Below is some data; print it all back exactly.

# # # # # # #

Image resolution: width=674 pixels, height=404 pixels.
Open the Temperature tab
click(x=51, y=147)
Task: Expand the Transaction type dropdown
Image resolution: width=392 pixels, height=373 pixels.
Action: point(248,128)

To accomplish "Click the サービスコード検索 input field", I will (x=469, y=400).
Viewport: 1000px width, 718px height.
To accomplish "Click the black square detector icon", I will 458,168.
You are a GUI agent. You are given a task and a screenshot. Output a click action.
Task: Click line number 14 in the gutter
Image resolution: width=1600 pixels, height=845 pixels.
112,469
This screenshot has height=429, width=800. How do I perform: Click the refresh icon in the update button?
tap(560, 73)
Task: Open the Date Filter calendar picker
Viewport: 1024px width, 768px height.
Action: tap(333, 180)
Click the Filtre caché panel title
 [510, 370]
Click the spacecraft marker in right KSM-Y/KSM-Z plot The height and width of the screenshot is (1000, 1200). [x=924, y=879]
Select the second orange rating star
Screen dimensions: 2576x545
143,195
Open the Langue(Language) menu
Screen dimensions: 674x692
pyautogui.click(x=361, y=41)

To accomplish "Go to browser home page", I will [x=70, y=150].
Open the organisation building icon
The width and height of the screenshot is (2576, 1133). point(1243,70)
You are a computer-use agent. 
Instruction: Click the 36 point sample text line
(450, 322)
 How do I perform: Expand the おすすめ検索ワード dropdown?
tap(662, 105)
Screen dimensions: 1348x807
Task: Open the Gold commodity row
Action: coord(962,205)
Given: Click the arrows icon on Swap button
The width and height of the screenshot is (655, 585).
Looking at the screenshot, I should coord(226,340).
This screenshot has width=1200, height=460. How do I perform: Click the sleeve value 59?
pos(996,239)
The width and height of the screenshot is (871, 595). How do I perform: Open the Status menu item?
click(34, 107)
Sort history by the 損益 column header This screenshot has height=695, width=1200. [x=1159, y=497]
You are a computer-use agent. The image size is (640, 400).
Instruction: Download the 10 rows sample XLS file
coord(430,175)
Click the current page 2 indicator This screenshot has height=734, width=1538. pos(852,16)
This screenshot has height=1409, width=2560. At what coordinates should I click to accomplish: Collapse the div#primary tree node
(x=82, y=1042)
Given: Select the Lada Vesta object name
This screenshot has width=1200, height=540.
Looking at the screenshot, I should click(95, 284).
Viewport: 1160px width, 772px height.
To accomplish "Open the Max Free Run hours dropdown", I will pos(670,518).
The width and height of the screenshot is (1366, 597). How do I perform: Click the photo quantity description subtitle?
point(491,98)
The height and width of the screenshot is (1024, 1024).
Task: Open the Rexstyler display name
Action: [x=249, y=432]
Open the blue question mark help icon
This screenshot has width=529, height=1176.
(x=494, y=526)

# # # # # # #

Output for this exercise:
Image resolution: width=674 pixels, height=404 pixels.
Open the Temperature tab
click(x=51, y=147)
Task: Expand the Transaction type dropdown
Image resolution: width=392 pixels, height=373 pixels.
Action: point(248,128)

To accomplish "Click the サービスコード検索 input field", I will (x=469, y=400).
Viewport: 1000px width, 718px height.
To accomplish "Click the black square detector icon", I will 458,168.
You are a GUI agent. You are given a task and a screenshot. Output a click action.
Task: Click line number 14 in the gutter
Image resolution: width=1600 pixels, height=845 pixels.
112,469
This screenshot has height=429, width=800. How do I perform: Click the refresh icon in the update button?
tap(560, 73)
Task: Open the Date Filter calendar picker
Viewport: 1024px width, 768px height.
Action: tap(333, 180)
Click the Filtre caché panel title
 [510, 370]
Click the spacecraft marker in right KSM-Y/KSM-Z plot The height and width of the screenshot is (1000, 1200). [x=924, y=879]
Select the second orange rating star
Screen dimensions: 2576x545
143,195
Open the Langue(Language) menu
Screen dimensions: 674x692
pyautogui.click(x=361, y=41)

To accomplish "Go to browser home page", I will [x=70, y=150].
Open the organisation building icon
The width and height of the screenshot is (2576, 1133). point(1243,70)
You are a computer-use agent. 
Instruction: Click the 36 point sample text line
(450, 322)
 How do I perform: Expand the おすすめ検索ワード dropdown?
tap(662, 105)
Screen dimensions: 1348x807
Task: Open the Gold commodity row
Action: coord(962,205)
Given: Click the arrows icon on Swap button
The width and height of the screenshot is (655, 585).
Looking at the screenshot, I should coord(226,340).
This screenshot has width=1200, height=460. How do I perform: Click the sleeve value 59?
pos(996,239)
The width and height of the screenshot is (871, 595). How do I perform: Open the Status menu item?
click(34, 107)
Sort history by the 損益 column header This screenshot has height=695, width=1200. [x=1159, y=497]
You are a computer-use agent. The image size is (640, 400).
Instruction: Download the 10 rows sample XLS file
coord(430,175)
Click the current page 2 indicator This screenshot has height=734, width=1538. pos(852,16)
This screenshot has height=1409, width=2560. At what coordinates should I click to accomplish: Collapse the div#primary tree node
(x=82, y=1042)
Given: Select the Lada Vesta object name
This screenshot has width=1200, height=540.
Looking at the screenshot, I should click(95, 284).
Viewport: 1160px width, 772px height.
To accomplish "Open the Max Free Run hours dropdown", I will pos(670,518).
The width and height of the screenshot is (1366, 597). How do I perform: Click the photo quantity description subtitle?
point(491,98)
The height and width of the screenshot is (1024, 1024).
Task: Open the Rexstyler display name
Action: [x=249, y=432]
Open the blue question mark help icon
This screenshot has width=529, height=1176.
(x=494, y=526)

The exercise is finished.